Progestogen therapy -- Progestogen therapy is an umbrella term used to describe therapy that aims to mimic the effects of the hormone progesterone. Natural progesterone and synthetic progestins with progesterone-like activity are all progestogens. These hormones have sometimes been used alone during perimenopause to treat symptoms such as hot flashes when a woman cannot use estrogen, but their most common use is to protect against uterine cancer associated with ET.
Estrogen-progestogen therapy (EPT) -- Women with a uterus who wish to use estrogen for symptom relief should combine it with a progestogen to protect the lining of the uterus (endometrium). Estrogen stimulates the uterine lining and causes it to thicken, increasing risk for endometrial cancer (cancer of the lining of the uterus). Progestogen is used to decrease the risk caused from ET, but does not protect against the type of uterine cancer that that is unrelated to estrogen. EPT is associated with side effects similar to ET and should be used at the lowest effective dose consistent with treatment goals. The risk of breast cancer appears to be higher with EPT, especially when used long-term (more than 5 yrs).
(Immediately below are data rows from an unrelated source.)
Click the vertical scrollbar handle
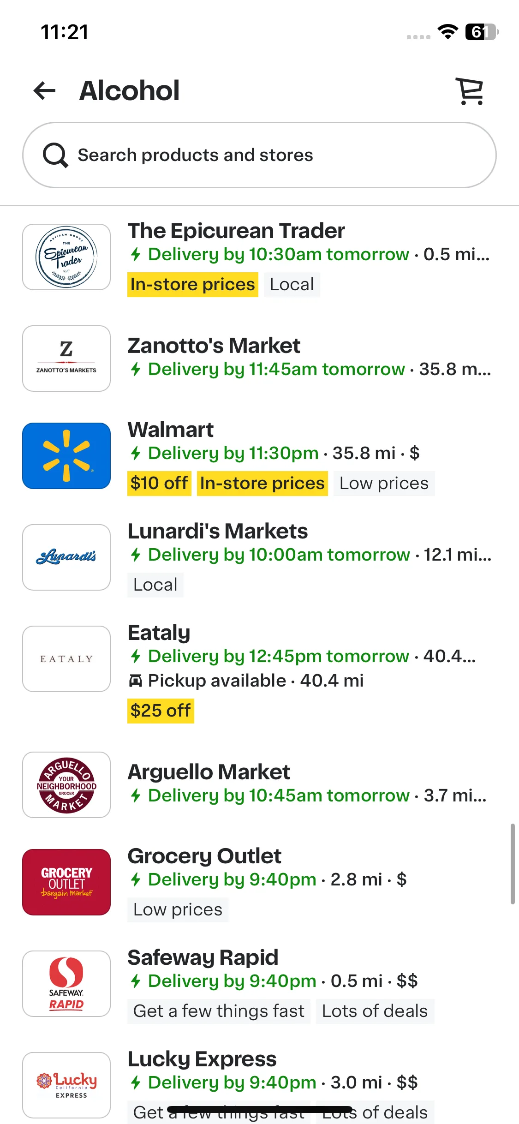The image size is (519, 1124). point(513,864)
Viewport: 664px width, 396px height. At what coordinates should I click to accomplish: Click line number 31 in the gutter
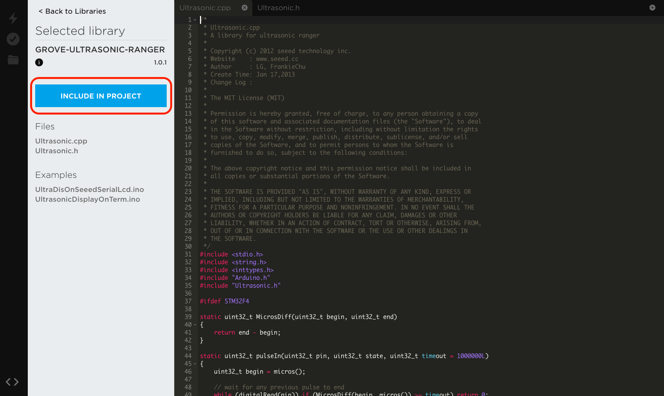point(188,254)
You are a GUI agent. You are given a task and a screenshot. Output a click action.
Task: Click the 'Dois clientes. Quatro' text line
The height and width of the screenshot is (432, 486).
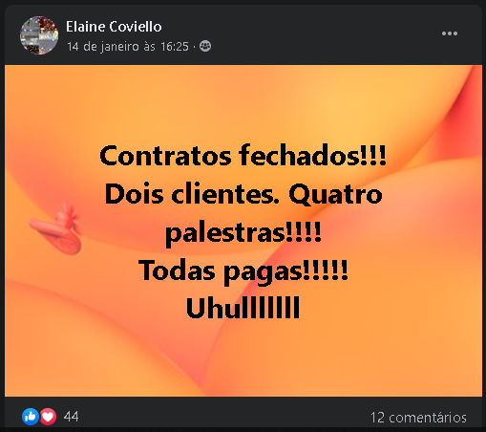[x=243, y=194]
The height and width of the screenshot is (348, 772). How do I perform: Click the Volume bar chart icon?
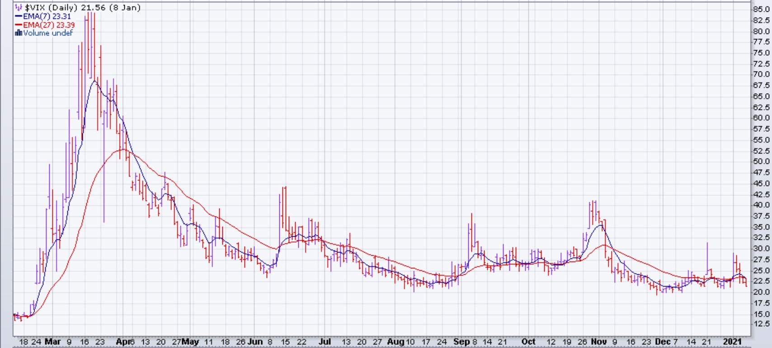[19, 33]
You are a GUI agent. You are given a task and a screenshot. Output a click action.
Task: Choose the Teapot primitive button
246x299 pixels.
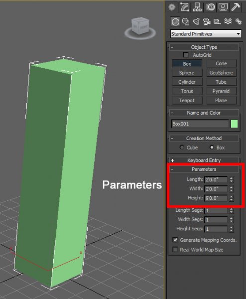[187, 100]
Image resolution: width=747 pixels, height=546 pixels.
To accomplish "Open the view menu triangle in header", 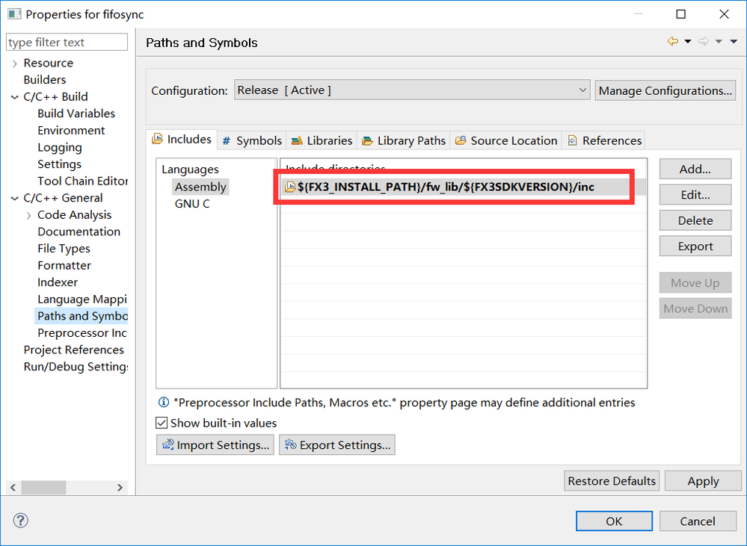I will pos(733,42).
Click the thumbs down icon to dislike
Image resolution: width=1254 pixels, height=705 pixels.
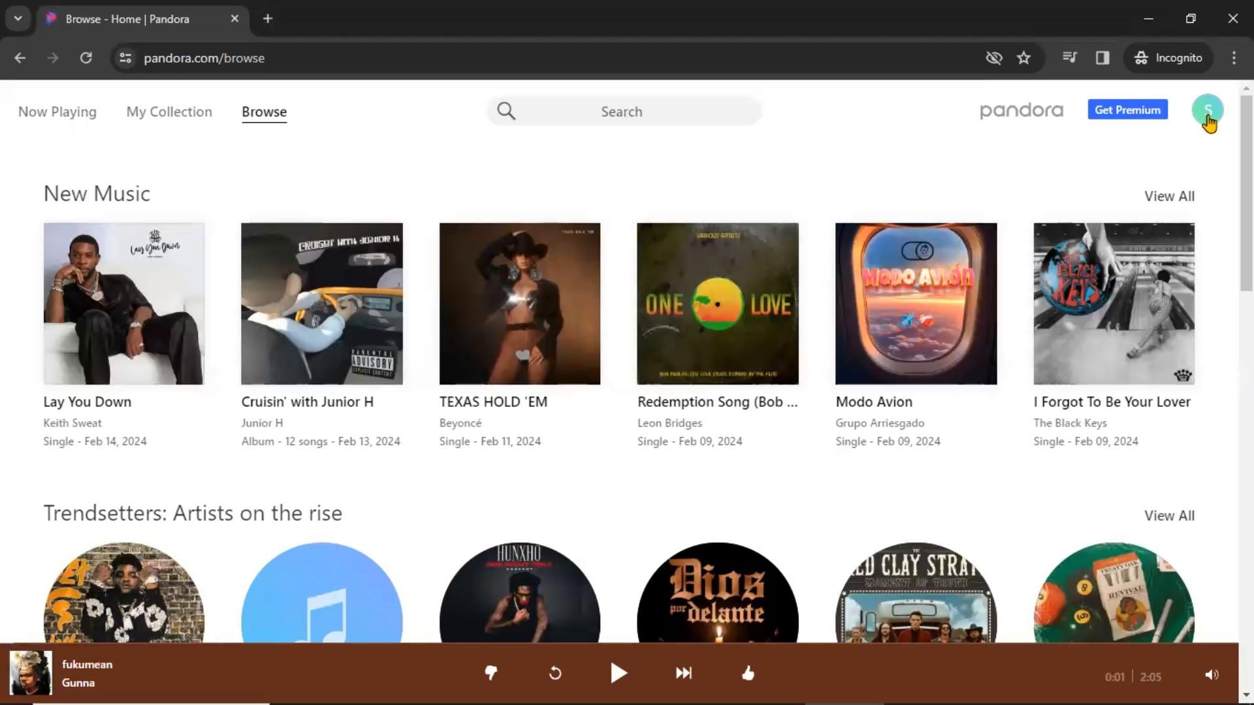(x=491, y=674)
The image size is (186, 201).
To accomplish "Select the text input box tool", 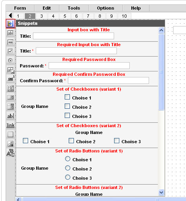I will (10, 33).
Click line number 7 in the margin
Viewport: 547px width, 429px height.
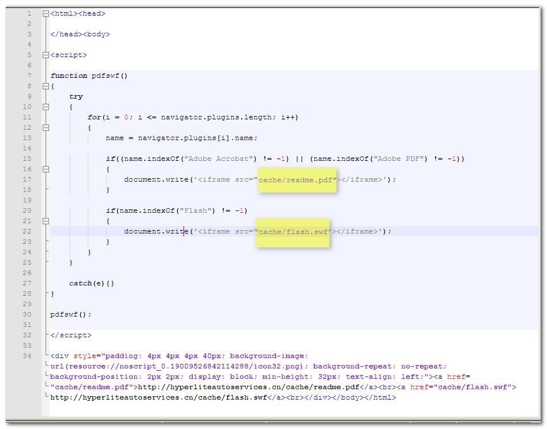pos(29,76)
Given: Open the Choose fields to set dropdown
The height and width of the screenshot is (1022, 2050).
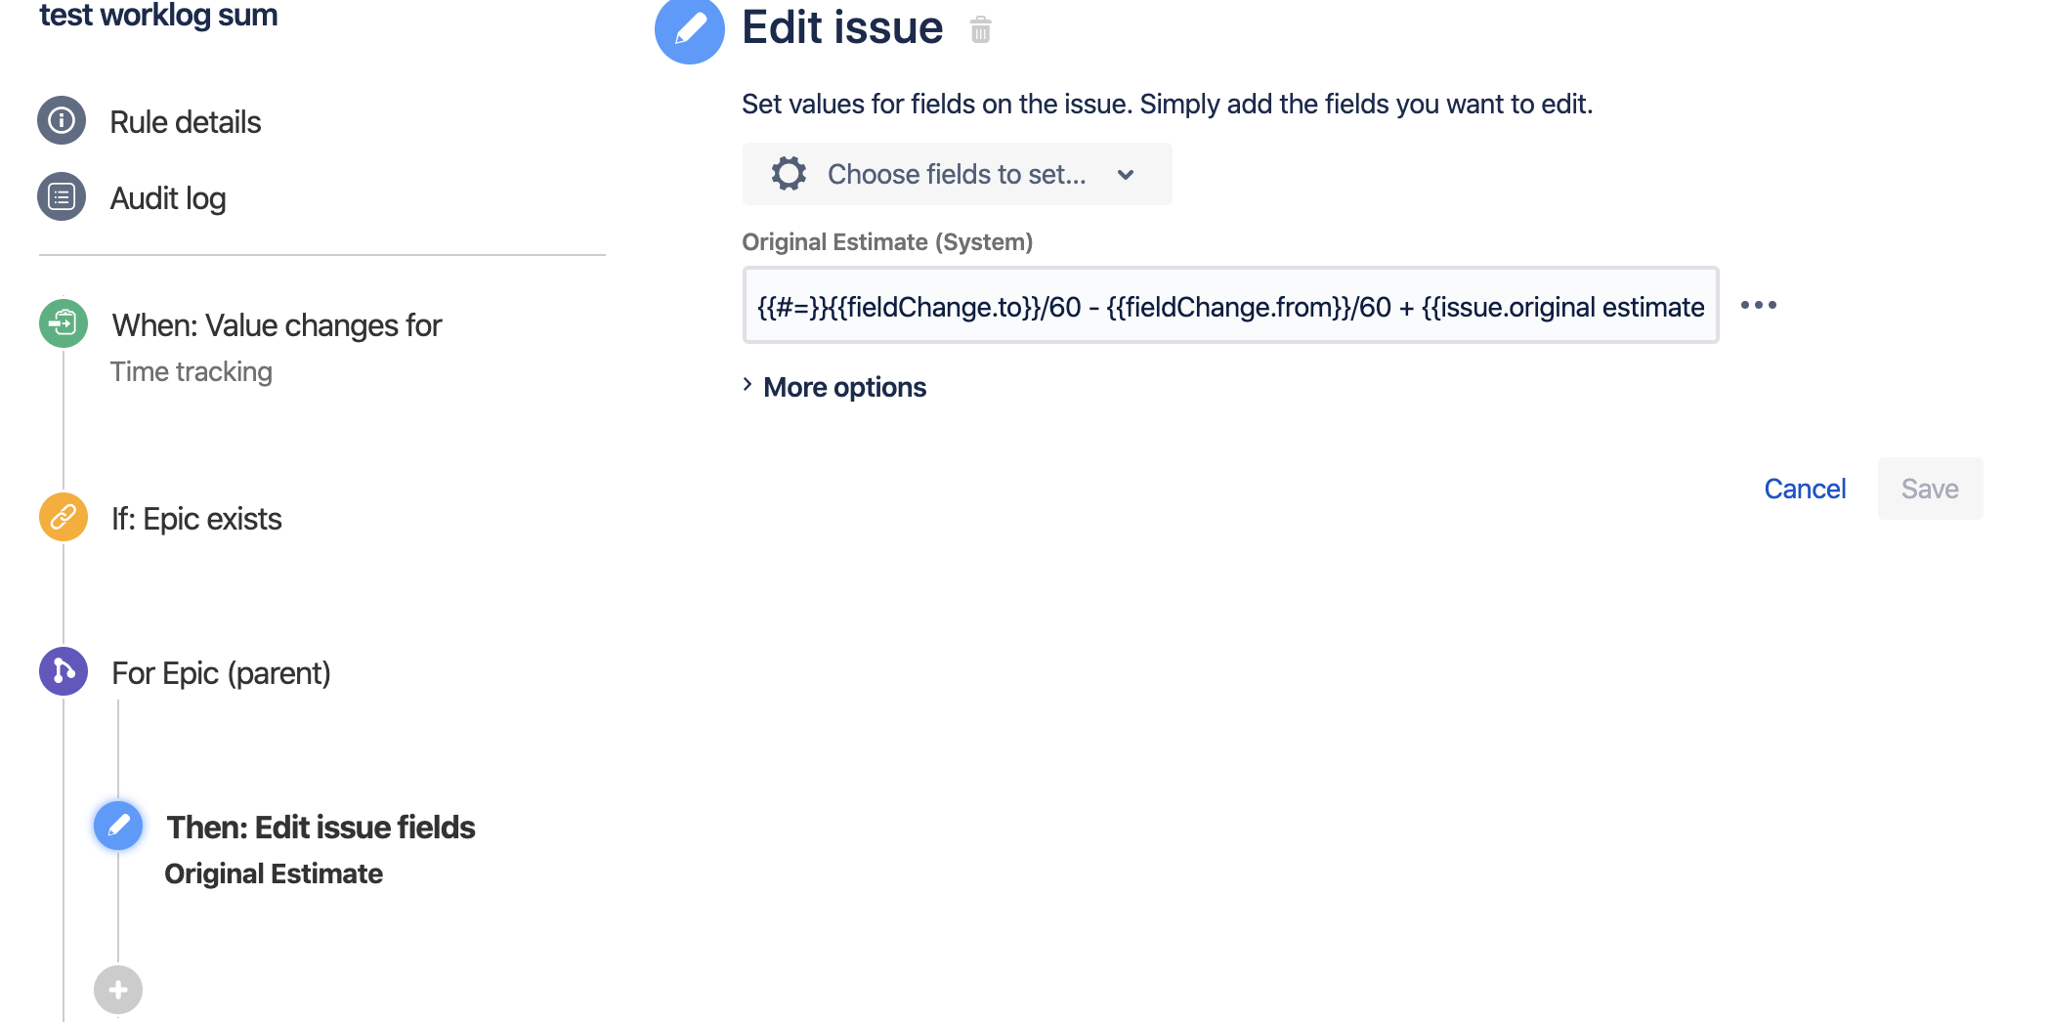Looking at the screenshot, I should tap(957, 174).
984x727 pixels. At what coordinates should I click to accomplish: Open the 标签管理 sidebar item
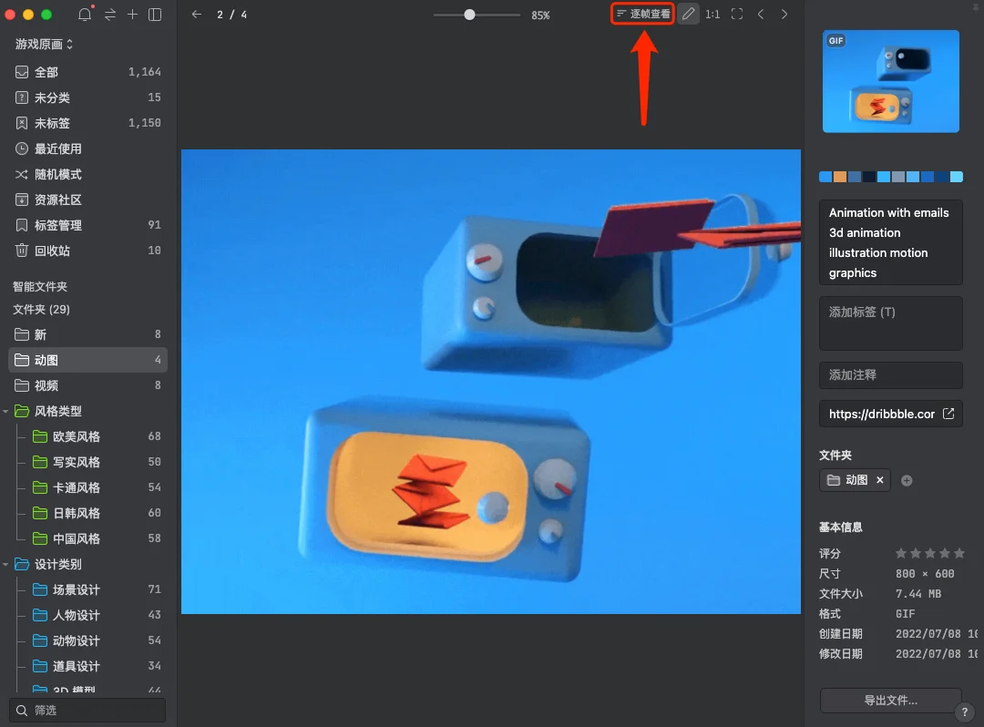click(x=58, y=225)
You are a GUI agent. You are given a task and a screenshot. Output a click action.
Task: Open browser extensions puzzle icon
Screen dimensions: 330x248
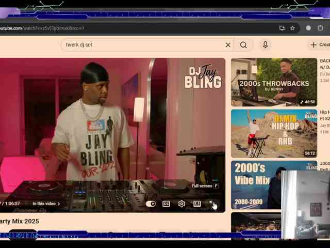coord(321,28)
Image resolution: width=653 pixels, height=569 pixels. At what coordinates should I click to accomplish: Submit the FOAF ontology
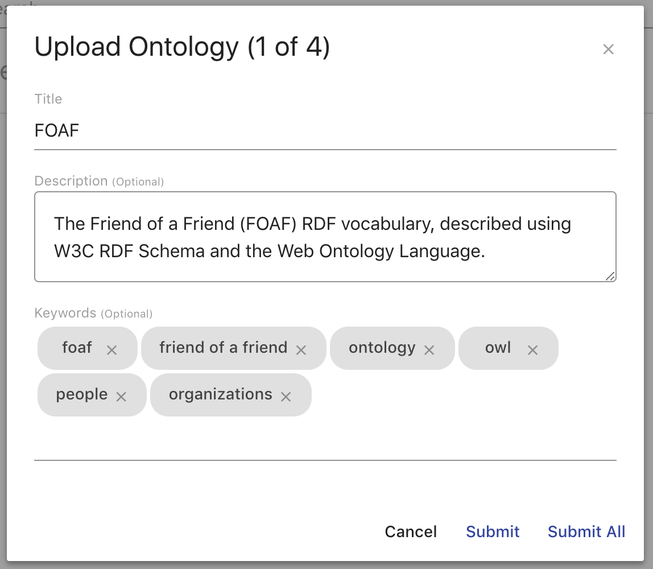[493, 531]
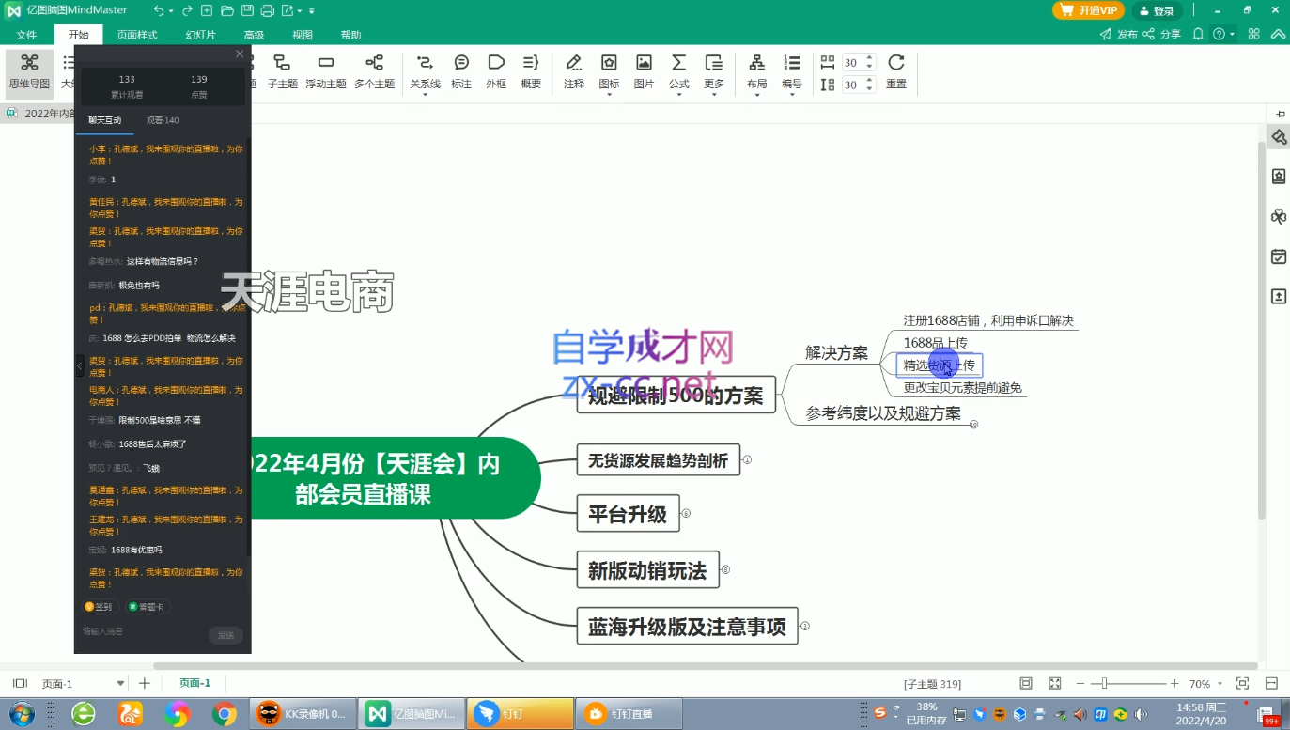Collapse the live chat panel side arrow

(80, 366)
Hormone therapy (HT) -- HT is another umbrella term your healthcare provider might use that refers to either ET or EPT. The term “hormone replacement therapy” is no longer used by the Food and Drug Administration (FDA) or The North American Menopause Society because the goal of HT is to provide the amount of hormones required to relieve symptoms, not “replace” the amount produced before menopause. It is considered normal to have low estrogen and progesterone after menopause. Menopause is not a deficiency disease.
Androgen therapy -- Some studies have shown a beneficial effect of androgen therapy on women's sex drive. There are no government-approved androgen products available for women in the US or Canada although a number of testosterone products for women are currently under development and study. Some testosterone products approved for men are prescribed for women (called “off-label” use) but in much lower doses than used for men. DHEA is available over the counter in the US but not Canada where a prescription is required. Custom-compounded androgen products are also available through prescription. There are many uncertainties about the role of androgens in female health, and while the risks and side effects are rare if the level is kept within the female normal range, high doses may cause side effects and may not improve sex drive., Further study is needed to determine the effectiveness and safety of long-term androgen use by women.
Bioidentical hormone therapy (BHT) -- There is a lot of discussion in the media about “bioidentical” hormones, a term coined to refer to hormones that are chemically identical to those made by the human female. Some people use the term to mean compounded hormones, but there are so-called bioidentical preparations of estrogens and progesterone that are government approved in the US and Canada, even though the FDA does not recognize the term as an acceptable scientific term and will not use that term in their drug labeling. Despite many marketing claims, there is no scientific evidence that custom-compounded BHT is safer or more effective than the many government-approved therapies mentioned above. Studies indicate that compounded products are not supervised as closely as FDA-approved hormone products.
Now you should be well prepared to discuss menopause symptoms and ovarian hormones with confidence during appointment with your healthcare provider!